On the other hand, this looks like a pure trap by the Democrats, one into which Trump blithely walked. They know that Trump can’t help but respond with personal-tinged attacks when he’s criticized in public, so they put their civil-rights icon on stage to attack Trump’s illegitimacy on the weekend before Martin Luther King Day. All that’s missing is Admiral Akbar spotting the Imperial forces swarming around the Death Star — and yet Trump didn’t see it coming. Instead of pointing out the continuing Democratic hypocrisy on election and legitimacy, Trump attacked Lewis personally. Voila! Democrats got the media narrative they wanted coming into MLK Day, and the media got the excuse they needed to put Team Trump on the defensive.
Joe Manchin seems to be emerging as the voice of reason in the post-election period. In his appearance on Face The Nation, the Senator from West Virginia said both men need to work on their people skills in order to work on the people’s business over the next four years. He criticized Lewis in the manner that Trump should have used, pointing out that all of the Democratic stone-throwing over the election is giving Russia exactly what they wanted in the first place:
“I’ve got the utmost respect for Congressman Lewis. He’s an icon, if you will,” Manchin told CBS’ John Dickerson. “I just think that was uncalled for. I just wish that rhetoric would tone down from both back and forth.”
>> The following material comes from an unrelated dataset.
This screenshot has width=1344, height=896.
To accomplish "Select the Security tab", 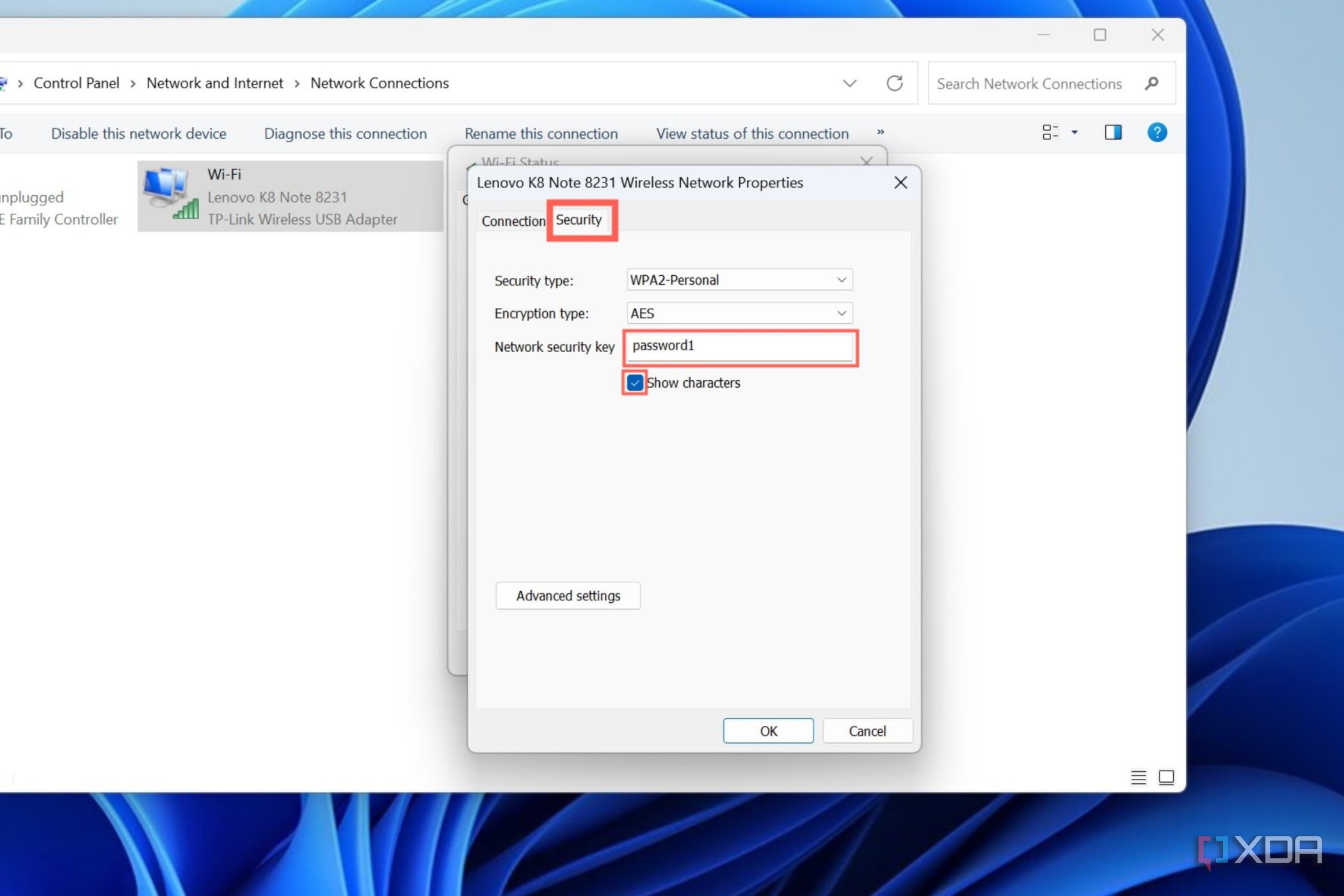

Lewis had said last week he doesn’t view Trump as a “legitimate” president, nor does he look forward to working with the president-elect once he enters office.
The “bickering going on back and forth” between Lewis and Trump makes the U.S. look weaker to its allies, Manchin said.
“We’re bigger than this, and we’re going to show them we’re not going to change and not going to alter how we work and function as Congress, as a government and the United States of America,” he added, describing such bickering as “non-productive.”